When I managed a newspaper copy desk the rule repeated every day was, “Readers trust everything they see in the paper until you write something they know about.” So pick up a copy of the book. Turn to a section you know about. Do they write about the best places? Do they leave any out? Are they right about the beers? Do they give you a reason to visit? Yes, no, yes and yes.

Feel free to be skeptical, but the proof is there in black and white. They dropped by the Craft Brewers Festival in San Diego last month to sign books and I sat down to talk with them about how they accomplished this. To be honest, my notes ended up full of “inside baseball” (or cricket) talk — and we weren’t even drinking. You’ll likely find their Q&A at the CAMRA site more amusing.

But some basics. They researched the books in two four-week stretches. The first included Las Vegas and Southern California (then back to Vegas). “We laid down for a week (afterwards),” McFarland said. “I got shingles . . . We were in pieces.”

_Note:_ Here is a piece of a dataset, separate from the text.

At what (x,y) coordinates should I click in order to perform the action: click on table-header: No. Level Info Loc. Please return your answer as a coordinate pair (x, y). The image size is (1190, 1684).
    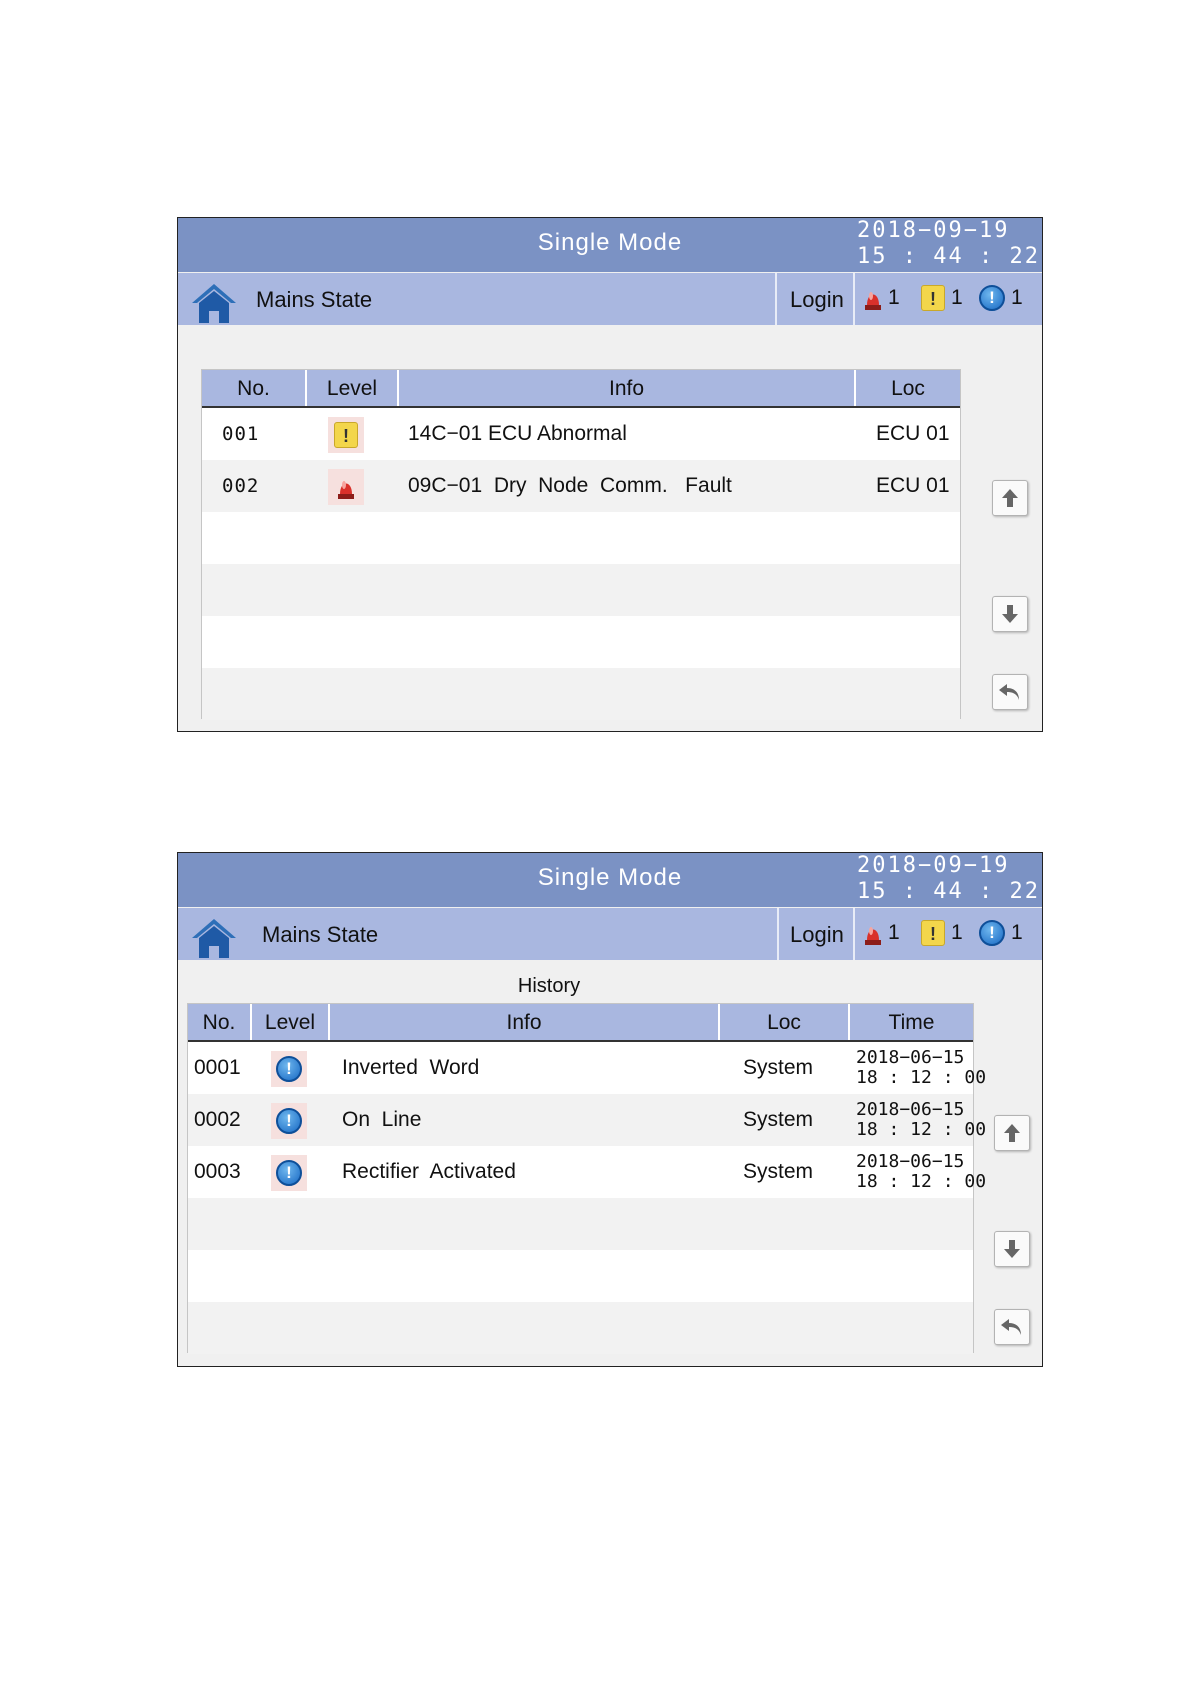
    Looking at the image, I should click on (581, 389).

They came back anyway, flying into Seattle and this time destroying their livers with the beers of the Northwest. They leaned on Tom Dalldorf (of Celebrator Beer News) for Hawaii and Dr. Fermento (James Roberts of the Anchorage Press) for Alaska. Obviously they also received a lot of help on “leads” about where to visit. Quite often they’d be in one pub or brewery and the principals there would ask, “Have you been to …?” and they were off again.

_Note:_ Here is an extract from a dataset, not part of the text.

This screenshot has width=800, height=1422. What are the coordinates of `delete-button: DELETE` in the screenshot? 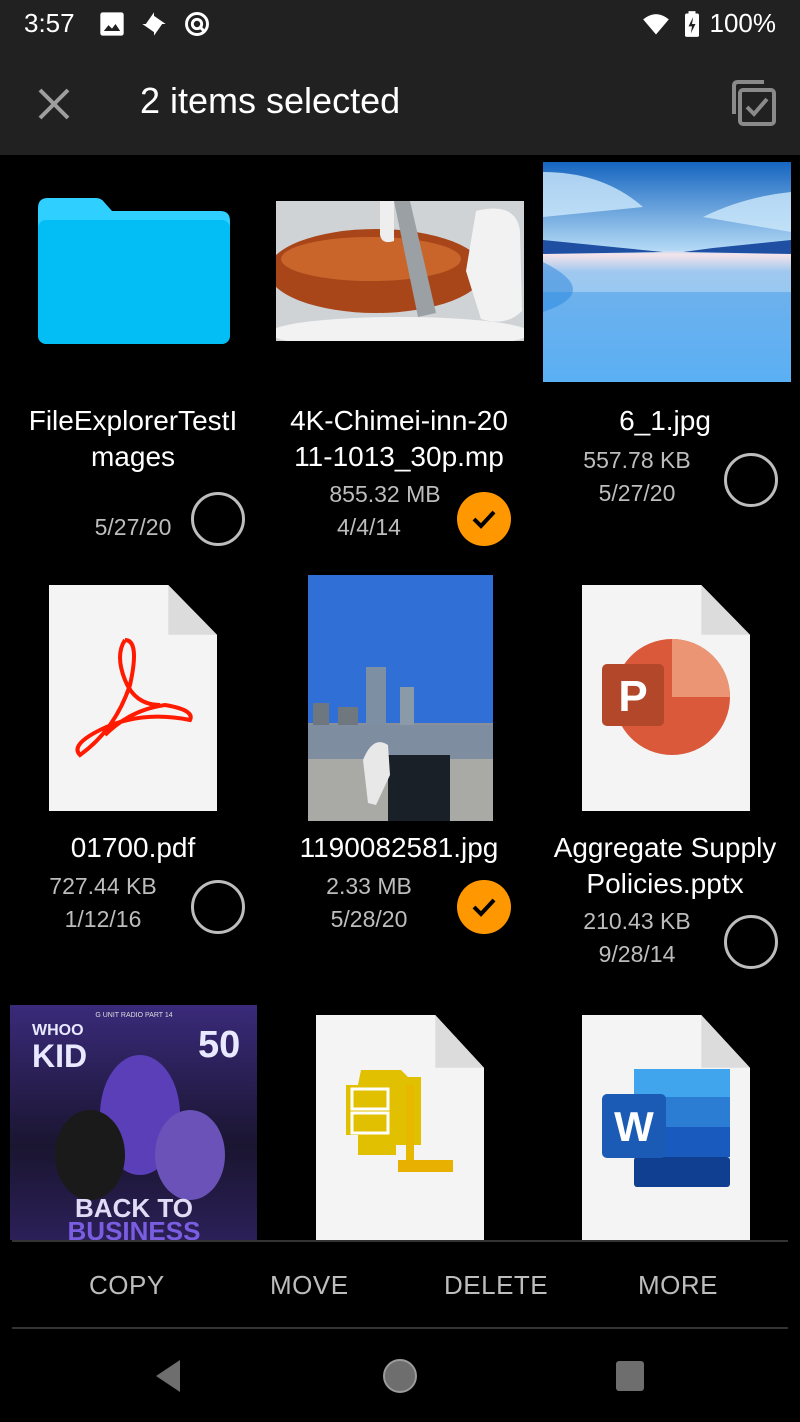 It's located at (496, 1286).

The resulting book doesn’t exhibit the sense of familiarity of one like Jay Shevek’s The Beer Guppy’s Guide to Southern California, but the authors are no less enthusiastic about what comes first — beer. In fact, surprisingly so, writing a love letter to American small-batch brewing that nicely carries on a tradition started by the late Michael Jackson.

And at times you get a glimpse of what the book might have read like had they been able to spend two years instead of two months wandering in and out of breweries and pubs. Writing about Diamond Knot Brewery in Muketilo, Wash., they begin:

“We must have been in here for about 20 minutes before ‘Johnny Vegas’, a Port Townsend ferryman, offered us a place to stay the night. Being British we naturally regarded the gesture with a level of cynicism and, fearing we’d be somehow chopped up and a feature in his wife’s stew, said yes and promptly disappeared. The fact is, he was simply a generous and friendly local and a perfect example of what this bar offers.”

Despite their youth — they are in their early 30s, giving them a fighting chance of surviving their research — both are accomplished journalists. Sandham had edited CLASS, a leading drinks magazine, for five years. McFarland became the youngest ever recipient of the British guild of Beer Writers’ beer Writer of the Year Award in 2004. He won it again in 2006.

And because of their youth they offer a look at American beer through fresh eyes and taste American beer with fresh tongues.